'I don't want to be leader after Kenny'
Public Expenditure Minister Paschal Donohoe has cleared the path for a three-way battle to replace Enda Kenny as leader of Fine Gael.
Front-runners Leo Varadkar, Simon Coveney and Frances Fitzgerald will vie for the role before the next general election.
In an interview with the Irish Independent, Mr Donohoe said he wants to “be straight” about his ambitions.
“When the Taoiseach decides, at a point of his choosing, that he wants to move on to other things, I will not be putting my name forward,” he said.
The removal of Mr Donohoe from the equation makes Tánaiste Ms Fitzgerald the clear favourite of Mr Kenny to succeed him as leader.
However, Justice Minister Ms Fitzgerald is fighting several fires and is viewed as having a month to show she has a handle on the various garda management controversies.
Failure to restore public confidence in the justice system will undoubtedly cost her the top job.

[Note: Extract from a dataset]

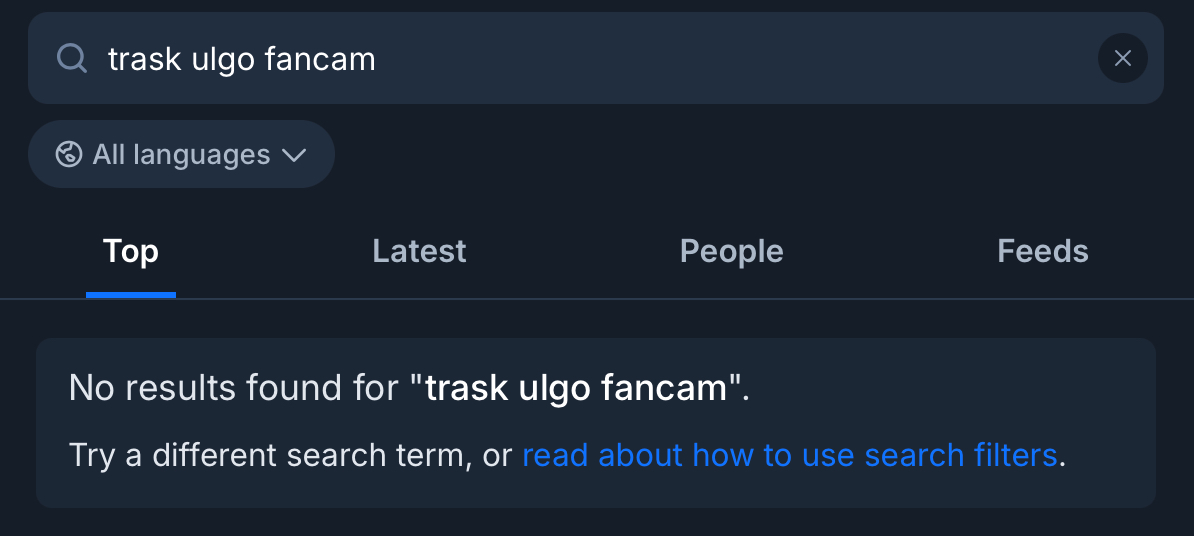
Task: Click the globe icon in the language filter
Action: click(69, 154)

Following his promotion to the powerful Public Spending portfolio, Mr Donohoe is seen a rising star of the party and is tipped to become the next Finance Minister after Michael Noonan.
As a result, he is expected to remain an influential figure in the Fine Gael leadership.
In his first interview since taking up his new job, Mr Donohoe adopts a hard line with unions seeking pay rises, saying that the Lansdowne Road Agreement is “the only show in town”.
The minister is also telling young, new teachers and gardaí, paid less than their older, established counterparts, that the wage gap won’t be closed.
“The message I’d like to give is that we want to work with them, but we have to work inside Lansdowne Road,” he said.